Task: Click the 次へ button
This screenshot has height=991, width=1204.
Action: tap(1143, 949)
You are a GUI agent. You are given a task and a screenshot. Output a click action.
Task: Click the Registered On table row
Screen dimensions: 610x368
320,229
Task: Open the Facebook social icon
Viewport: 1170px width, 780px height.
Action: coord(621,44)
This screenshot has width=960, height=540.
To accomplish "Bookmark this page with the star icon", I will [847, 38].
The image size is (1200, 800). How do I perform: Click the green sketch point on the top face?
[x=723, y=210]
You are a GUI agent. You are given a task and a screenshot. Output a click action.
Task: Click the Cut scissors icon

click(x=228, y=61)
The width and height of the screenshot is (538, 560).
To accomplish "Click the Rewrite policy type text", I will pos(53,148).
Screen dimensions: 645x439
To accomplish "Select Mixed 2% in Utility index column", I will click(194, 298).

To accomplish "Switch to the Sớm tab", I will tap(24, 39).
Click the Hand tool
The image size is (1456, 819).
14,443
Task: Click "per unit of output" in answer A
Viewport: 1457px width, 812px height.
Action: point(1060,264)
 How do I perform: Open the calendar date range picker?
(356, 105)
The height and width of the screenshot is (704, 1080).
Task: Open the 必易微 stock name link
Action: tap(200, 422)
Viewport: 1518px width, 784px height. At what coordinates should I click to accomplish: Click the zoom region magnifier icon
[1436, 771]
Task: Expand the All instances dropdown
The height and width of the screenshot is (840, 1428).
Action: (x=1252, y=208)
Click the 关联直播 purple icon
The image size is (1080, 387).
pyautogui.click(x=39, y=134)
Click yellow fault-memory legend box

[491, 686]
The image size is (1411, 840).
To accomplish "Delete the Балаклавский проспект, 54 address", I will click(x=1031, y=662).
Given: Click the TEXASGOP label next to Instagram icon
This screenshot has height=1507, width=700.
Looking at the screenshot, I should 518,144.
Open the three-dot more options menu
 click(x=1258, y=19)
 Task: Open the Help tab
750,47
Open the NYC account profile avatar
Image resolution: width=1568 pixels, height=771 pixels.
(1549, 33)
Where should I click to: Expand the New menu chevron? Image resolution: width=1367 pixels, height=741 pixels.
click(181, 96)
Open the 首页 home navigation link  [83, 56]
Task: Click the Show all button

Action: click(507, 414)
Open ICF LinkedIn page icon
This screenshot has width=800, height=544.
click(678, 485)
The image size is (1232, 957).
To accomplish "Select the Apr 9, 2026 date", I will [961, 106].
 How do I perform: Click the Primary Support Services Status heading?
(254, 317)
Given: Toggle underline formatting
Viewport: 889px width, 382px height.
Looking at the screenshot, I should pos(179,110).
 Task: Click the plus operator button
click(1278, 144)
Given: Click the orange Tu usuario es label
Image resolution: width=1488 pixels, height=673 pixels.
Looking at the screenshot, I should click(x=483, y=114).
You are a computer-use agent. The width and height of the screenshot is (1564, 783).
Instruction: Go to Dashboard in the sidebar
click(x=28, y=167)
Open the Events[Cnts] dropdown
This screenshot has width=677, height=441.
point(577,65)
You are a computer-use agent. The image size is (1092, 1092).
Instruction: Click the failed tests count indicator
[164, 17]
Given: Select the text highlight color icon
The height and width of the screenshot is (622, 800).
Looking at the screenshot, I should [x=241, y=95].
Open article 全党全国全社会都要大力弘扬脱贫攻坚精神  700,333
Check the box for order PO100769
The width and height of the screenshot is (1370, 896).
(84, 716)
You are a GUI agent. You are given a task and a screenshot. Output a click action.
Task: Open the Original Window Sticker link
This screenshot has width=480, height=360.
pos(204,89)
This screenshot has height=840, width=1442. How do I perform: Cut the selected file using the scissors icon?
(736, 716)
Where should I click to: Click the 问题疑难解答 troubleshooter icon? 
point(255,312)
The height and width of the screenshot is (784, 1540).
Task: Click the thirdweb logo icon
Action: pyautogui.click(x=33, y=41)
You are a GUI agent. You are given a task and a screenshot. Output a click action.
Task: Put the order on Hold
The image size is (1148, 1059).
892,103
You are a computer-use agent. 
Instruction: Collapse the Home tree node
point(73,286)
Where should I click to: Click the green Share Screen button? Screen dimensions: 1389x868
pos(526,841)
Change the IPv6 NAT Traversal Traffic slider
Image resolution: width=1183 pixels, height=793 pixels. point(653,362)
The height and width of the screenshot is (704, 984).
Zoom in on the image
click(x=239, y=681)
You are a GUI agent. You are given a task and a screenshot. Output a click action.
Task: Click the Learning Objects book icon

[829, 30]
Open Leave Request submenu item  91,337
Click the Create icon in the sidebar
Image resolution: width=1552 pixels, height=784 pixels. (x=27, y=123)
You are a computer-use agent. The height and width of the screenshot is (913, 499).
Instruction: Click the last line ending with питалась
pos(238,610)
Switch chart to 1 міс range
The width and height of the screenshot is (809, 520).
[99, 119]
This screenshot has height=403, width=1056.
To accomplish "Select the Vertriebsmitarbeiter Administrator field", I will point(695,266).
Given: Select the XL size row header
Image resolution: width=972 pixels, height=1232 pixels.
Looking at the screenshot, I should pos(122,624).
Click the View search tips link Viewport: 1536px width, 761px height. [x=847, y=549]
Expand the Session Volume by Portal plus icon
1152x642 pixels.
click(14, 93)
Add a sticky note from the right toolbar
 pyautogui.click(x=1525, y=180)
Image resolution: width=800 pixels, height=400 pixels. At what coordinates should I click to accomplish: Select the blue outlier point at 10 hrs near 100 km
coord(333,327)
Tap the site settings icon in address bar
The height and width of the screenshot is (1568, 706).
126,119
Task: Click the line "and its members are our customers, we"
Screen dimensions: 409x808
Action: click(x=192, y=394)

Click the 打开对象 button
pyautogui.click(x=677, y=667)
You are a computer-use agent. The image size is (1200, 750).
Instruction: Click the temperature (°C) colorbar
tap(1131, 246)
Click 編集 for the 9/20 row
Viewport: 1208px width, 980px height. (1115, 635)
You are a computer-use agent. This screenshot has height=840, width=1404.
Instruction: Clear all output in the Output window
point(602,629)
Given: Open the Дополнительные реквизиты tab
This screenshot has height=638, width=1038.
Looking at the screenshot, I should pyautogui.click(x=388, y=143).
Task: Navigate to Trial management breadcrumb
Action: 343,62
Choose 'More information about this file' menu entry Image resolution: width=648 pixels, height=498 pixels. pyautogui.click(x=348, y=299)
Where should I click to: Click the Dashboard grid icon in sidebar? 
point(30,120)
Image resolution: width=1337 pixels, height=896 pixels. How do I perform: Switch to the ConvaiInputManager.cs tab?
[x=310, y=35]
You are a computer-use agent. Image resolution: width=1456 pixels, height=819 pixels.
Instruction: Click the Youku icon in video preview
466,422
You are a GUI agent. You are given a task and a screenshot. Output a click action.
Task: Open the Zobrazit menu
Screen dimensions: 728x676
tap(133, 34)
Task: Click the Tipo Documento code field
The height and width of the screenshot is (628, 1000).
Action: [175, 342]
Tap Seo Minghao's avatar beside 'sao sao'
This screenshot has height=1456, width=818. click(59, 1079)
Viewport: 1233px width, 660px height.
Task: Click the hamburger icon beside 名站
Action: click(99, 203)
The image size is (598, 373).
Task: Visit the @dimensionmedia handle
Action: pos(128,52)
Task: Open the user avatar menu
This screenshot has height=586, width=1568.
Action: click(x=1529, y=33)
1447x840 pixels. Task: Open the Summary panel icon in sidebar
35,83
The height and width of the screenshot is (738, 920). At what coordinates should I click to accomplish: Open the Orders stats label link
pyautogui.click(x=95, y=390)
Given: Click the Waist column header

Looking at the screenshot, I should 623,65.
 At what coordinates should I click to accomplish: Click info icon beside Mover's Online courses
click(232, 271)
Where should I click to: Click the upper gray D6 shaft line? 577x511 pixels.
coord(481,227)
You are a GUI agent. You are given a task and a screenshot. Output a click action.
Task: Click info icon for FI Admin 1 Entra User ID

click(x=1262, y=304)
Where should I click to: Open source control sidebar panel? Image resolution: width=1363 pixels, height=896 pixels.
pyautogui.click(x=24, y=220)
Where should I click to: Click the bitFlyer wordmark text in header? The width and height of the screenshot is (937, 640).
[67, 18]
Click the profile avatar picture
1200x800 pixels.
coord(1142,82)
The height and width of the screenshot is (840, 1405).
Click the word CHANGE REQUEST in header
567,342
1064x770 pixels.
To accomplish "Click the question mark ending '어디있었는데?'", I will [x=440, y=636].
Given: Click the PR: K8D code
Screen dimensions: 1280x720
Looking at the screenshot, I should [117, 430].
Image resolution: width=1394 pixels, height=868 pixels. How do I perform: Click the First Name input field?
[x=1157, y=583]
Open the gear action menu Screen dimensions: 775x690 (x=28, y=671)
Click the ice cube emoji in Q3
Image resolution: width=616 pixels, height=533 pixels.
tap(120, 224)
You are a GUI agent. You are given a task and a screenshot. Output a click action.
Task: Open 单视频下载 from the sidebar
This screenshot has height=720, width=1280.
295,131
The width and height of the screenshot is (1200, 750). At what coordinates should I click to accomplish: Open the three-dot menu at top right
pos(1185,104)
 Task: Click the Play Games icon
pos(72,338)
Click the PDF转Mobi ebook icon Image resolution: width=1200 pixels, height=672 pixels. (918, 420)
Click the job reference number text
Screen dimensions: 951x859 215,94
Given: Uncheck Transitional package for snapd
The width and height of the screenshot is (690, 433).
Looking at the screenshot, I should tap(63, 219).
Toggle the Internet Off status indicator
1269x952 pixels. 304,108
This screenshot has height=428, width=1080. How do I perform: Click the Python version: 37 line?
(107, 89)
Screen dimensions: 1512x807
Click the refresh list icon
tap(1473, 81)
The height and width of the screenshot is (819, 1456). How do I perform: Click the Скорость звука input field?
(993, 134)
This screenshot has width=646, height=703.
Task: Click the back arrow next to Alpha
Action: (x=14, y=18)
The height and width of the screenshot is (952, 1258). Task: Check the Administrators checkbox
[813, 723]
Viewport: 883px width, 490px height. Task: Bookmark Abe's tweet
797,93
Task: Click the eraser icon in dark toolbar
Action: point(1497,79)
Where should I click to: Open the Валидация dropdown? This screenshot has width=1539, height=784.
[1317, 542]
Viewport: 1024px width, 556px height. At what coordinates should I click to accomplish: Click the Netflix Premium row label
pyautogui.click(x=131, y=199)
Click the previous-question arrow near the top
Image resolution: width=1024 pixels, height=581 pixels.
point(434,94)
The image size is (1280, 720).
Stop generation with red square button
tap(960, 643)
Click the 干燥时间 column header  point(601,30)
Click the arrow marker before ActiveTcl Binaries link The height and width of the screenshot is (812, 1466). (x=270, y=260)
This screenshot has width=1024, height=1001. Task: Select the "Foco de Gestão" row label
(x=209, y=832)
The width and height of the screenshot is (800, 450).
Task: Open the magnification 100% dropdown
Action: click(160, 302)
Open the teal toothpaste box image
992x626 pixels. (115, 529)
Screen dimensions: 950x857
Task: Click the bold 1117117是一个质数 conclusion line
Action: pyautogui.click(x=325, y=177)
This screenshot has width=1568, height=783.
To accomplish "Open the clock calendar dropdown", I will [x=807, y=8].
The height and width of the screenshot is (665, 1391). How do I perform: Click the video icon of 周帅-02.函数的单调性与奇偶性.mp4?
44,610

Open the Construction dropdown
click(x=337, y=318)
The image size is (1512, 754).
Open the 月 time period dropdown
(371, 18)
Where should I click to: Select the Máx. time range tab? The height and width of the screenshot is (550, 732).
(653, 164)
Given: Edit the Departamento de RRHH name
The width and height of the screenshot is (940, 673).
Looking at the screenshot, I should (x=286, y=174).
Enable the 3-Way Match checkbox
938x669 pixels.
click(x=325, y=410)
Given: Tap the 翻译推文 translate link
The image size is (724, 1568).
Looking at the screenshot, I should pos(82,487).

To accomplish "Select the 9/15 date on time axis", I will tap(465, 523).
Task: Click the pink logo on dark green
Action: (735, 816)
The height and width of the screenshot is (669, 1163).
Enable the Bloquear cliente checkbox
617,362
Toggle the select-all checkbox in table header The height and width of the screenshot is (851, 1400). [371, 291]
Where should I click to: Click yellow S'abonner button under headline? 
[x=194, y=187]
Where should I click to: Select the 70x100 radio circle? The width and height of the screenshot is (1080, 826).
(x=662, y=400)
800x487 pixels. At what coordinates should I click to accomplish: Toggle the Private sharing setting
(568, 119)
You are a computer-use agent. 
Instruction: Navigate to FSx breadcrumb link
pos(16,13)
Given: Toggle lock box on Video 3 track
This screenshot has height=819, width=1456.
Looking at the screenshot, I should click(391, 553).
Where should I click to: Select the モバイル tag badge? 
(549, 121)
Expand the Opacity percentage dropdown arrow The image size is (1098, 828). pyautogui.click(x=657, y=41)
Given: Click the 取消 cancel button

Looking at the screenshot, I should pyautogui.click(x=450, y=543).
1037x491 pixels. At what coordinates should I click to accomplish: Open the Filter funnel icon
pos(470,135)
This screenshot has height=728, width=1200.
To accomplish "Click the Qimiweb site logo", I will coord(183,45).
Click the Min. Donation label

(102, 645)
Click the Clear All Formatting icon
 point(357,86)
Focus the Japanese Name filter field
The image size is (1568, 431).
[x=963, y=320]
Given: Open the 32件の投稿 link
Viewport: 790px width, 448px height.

> Problem requirements
Copy out word for word the part of the entries above that begins with the line containing "How do I perform: Click the Primary" and ends with the line containing "click(1278, 144)", including both of those lines.

> Answer below
 How do I perform: Click the Primary Support Services Status heading?
(254, 317)
Given: Toggle underline formatting
Viewport: 889px width, 382px height.
Looking at the screenshot, I should pos(179,110).
 Task: Click the plus operator button
click(1278, 144)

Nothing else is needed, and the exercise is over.